Bebê morre sem receber alimento porque não dizia “amém” – só registro a minha profunda irritação com os comentários feitos à notícia: “as religiões, de um modo geral, só servem para alienar as pessoas”, “todo dia existem atos ligados a todos tipos de religião q matam crianças”, “religião envenena tudo”, etc., etc. Como se a Religião Verdadeira tivesse alguma coisa a ver, ainda que de longe, com este tipo de sandice. Fizeram um comentário muito oportuno na lista de emails onde foi veiculada a notícia: “Chamem o Torquemada”…

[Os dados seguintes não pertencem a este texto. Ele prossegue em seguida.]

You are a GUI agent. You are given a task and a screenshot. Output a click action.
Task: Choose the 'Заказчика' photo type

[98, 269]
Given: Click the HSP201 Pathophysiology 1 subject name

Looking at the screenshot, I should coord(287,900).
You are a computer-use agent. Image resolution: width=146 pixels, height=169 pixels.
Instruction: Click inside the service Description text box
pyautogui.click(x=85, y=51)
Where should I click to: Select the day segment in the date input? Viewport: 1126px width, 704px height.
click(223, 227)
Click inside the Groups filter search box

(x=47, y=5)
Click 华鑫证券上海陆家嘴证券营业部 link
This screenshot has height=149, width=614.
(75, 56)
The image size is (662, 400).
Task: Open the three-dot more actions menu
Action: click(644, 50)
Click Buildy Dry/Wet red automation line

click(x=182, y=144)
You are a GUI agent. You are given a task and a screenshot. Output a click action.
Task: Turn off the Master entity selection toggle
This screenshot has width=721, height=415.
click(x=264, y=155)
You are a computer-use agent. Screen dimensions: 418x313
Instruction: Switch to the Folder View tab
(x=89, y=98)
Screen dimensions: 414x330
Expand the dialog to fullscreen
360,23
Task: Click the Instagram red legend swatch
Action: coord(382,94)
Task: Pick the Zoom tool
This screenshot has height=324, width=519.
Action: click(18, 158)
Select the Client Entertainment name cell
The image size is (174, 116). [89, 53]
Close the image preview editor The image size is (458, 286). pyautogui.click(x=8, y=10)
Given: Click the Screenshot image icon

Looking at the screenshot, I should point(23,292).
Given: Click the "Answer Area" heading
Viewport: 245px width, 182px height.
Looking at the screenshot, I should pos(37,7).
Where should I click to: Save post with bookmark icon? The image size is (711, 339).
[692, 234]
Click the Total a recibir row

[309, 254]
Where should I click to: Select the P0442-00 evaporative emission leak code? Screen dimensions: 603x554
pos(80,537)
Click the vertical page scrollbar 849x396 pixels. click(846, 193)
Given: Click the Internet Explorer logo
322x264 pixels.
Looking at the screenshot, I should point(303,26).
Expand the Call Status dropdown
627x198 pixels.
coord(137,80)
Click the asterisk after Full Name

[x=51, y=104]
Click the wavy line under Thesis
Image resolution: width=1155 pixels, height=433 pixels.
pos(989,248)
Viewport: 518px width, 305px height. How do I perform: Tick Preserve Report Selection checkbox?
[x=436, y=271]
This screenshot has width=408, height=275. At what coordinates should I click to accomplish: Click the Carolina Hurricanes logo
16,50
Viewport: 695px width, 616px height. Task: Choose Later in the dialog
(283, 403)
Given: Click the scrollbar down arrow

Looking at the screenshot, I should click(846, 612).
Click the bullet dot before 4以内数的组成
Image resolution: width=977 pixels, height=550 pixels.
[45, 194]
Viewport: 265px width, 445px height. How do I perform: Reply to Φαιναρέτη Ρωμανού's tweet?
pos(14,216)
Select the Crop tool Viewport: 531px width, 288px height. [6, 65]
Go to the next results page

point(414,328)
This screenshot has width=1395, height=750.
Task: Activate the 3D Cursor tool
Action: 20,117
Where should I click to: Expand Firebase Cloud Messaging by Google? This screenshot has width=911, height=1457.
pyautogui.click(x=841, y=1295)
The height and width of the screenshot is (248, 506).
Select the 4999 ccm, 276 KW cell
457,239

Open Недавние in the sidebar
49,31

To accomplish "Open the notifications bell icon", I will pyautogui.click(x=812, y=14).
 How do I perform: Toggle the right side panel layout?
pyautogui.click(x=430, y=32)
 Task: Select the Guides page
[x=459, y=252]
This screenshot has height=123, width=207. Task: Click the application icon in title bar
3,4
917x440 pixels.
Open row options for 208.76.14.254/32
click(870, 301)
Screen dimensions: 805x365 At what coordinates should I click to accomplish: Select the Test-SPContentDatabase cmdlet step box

– ONGs abortistas não querem ser investigadas: é o que diz esta carta pela não instalação da CPI do aborto. Sem nenhuma surpresa, publicada no site das “Católicas pelo Direito de Decidir”. Aborto é crime; no entanto, estas ONGs não querem que ele seja investigado e nem muito menos punido, e têm a pachorra de pedir ao “Líder” [da Câmara dos Deputados] “que não indique membro para compor a CPI do Aborto” – dá para acreditar nisso?! Um tal pedido, em qualquer país sério, levantaria suspeitas e provocaria a imediata investigação destas organizações que ousam pedir que os crimes não sejam investigados. No Brasil, no entanto, é bem capaz que elas sejam aplaudidas. Que Nossa Senhora da Conceição Aparecida livre o Brasil da maldição do aborto.

– A Folha de São Paulo publicou esta maravilha de reportagem sobre a Administração Apostólica São João Maria Vianney. “[O] material divulgado na igreja [DVD ensinando a celebrar a missa tridentina] contraria o próprio papa e classifica judeus como assassinos de Deus” – não dá para não ver má fé nesta reportagem irresponsável e caluniosa. Em primeiro lugar (e mais evidente), é óbvio que as mudanças do Papa às orações da Sexta-Feira Santa não mudam a doutrina nelas contida; em segundo lugar, o material em questão foi editado antes das mudanças feitas por Bento XVI. Não há, portanto, sombra de discórdia doutrinária ou de desobediência litúrgica em Campos. Há a má vontade – pra variar… – da Folha.

Mensagem de Páscoa do Papa Bento XVI: “[A] ressurreição não é uma teoria, mas uma realidade histórica revelada pelo Homem Jesus Cristo por meio da sua «páscoa», da sua «passagem», que abriu um «caminho novo» entre a terra e o Céu (cf. Heb 10, 20). Não é um mito nem um sonho, não é uma visão nem uma utopia, não é uma fábula, mas um acontecimento único e irrepetível: Jesus de Nazaré, filho de Maria, que ao pôr do sol de Sexta-feira foi descido da cruz e sepultado, deixou vitorioso o túmulo. De facto, ao alvorecer do primeiro dia depois do Sábado, Pedro e João encontraram o túmulo vazio. Madalena e as outras mulheres encontraram Jesus ressuscitado; reconheceram-No também os dois discípulos de Emaús ao partir o pão; o Ressuscitado apareceu aos Apóstolos à noite no Cenáculo e depois a muitos outros discípulos na Galileia”. Que a alegria do  Ressuscitado seja a nossa força.